# Support for TV above direct vent fireplace



## redhalton (Mar 21, 2011)

Hi

I've recently installed a 36" direct vent fireplace in my basement and before I enclose the wall surround with drywall I'm concerned the existing structure may be a fire hazard. The 42" LCD TV will be hung on a typical swivel mounting bracket. The surrounding F/P structure is made up of a combination of steel studs and 1/2" cement board.  Right now I've installed 1/2" plywood between the 2 steel studs directly above the F/P, but after a couple hour burn last night the plywood and surrounding area got very hot. You can't see in the picture, but I've lined the back of the plywood with 1/2" cement board and all this is approx 2" away from the steel chimney vent.  I'm wondering if I removed the plywood and just installed a couple horizontal pieces of steel stud between the uprights,  this would be sufficient to anchor the TV mount?
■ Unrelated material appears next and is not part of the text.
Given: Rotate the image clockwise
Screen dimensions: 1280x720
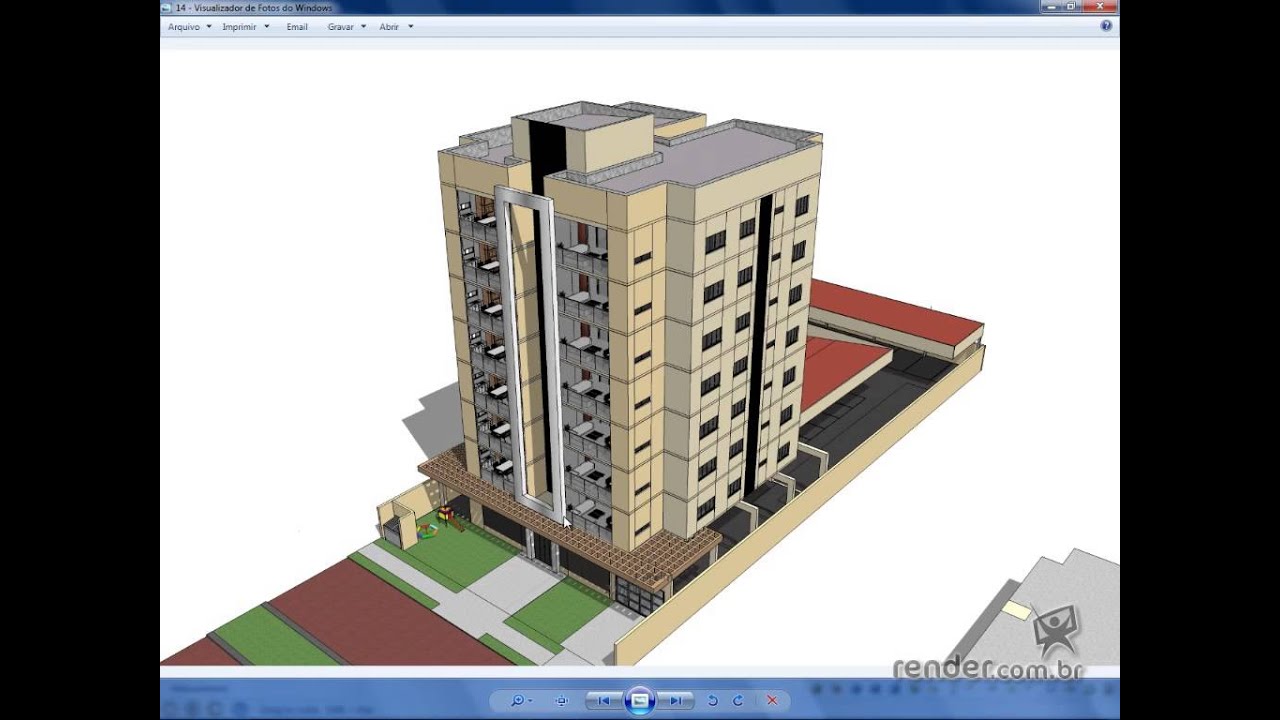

I look forward to your suggestions.

THX


----------



## DAKSY (Mar 21, 2011)

How hot is "Very hot." ? Can you touch it & hold your hand against it?
Can you borrow an IR thermometer & verify how hot the surface is?
Did you follow the install manual & maintain the specified clearance 
to combustibles as directed?


----------



## redhalton (Mar 21, 2011)

The F/P is a Napoleon BGD36 D/V model.  The manual states 2" above, 1" side and bottom clearance to flex pipe which I have maintained.  It also states *no combustible material* to be located between the 2 vertical studs running to ceiling from approx 4" above the F/P box. (steel vert studs spaced @ 14 1/2" apart).  

I don't have a thermometer but can state the plywood is very hot and no I couldn't hold my hand against it for very long (a few seconds max)
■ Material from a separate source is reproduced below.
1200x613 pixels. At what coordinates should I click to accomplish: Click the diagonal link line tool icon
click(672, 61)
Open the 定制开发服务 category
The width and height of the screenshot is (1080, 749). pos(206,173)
The plywood I installed (but can still remove) for mounting the TV is contained within this 14 1/2" space, techincally according to the manual, a no no.  If I don't have something to mount the TV bracket, how do I support the 50+ lb TV?.

I built this surround with steel studs and cement board.  If I removed the plywood which I have a sneaking suspicion most will advise, would a doubled up piece of cement board act as a strong enough support or maybe someone with more experience can suggest an alternative SAFE method/material.

I'm not at home presently but can post pics later tonight if that would help.


Thx


----------



## redhalton (Mar 21, 2011)

Here is the image of the plywood between the steel studs.


----------



## jtp10181 (Mar 22, 2011)

If its not within the mfg specs in the manual then don't do it! Those are some ridiculous requirements for the install BTW, glad the brands we sell don't have that.

The proper way to do it would have been to build the wall with wood, and use plywood for the wall sheeting. Why did you use steel studs and durock?

--


Just FYI, this is whats in the manual

FOR TOP EXIT APPLICATIONS: DO NOT BUILD INTO THIS AREA. IT MUST BE LEFT CLEAR TO
PROVIDE ADEQUATE CLEARANCE FOR THE VENT. IN THIS 14" WIDE AREA CENTRED ALONG THE
FRONT OF THE APPLIANCE, NO COMBUSTIBLES ARE ALLOWED.

To me that is for the builder or whoever is framing, to leave that space open for a STRAIGHT UP vertical vent, so that you can keep the 1" clearance to the vent pipe. I have never worked with Napoleon units before, but that is how I interpret it.

http://www.napoleonfireplaces.com/Fireplaces/Fireplaces_gas/Builder/Specs_bgd36ntr.html
Page 37


----------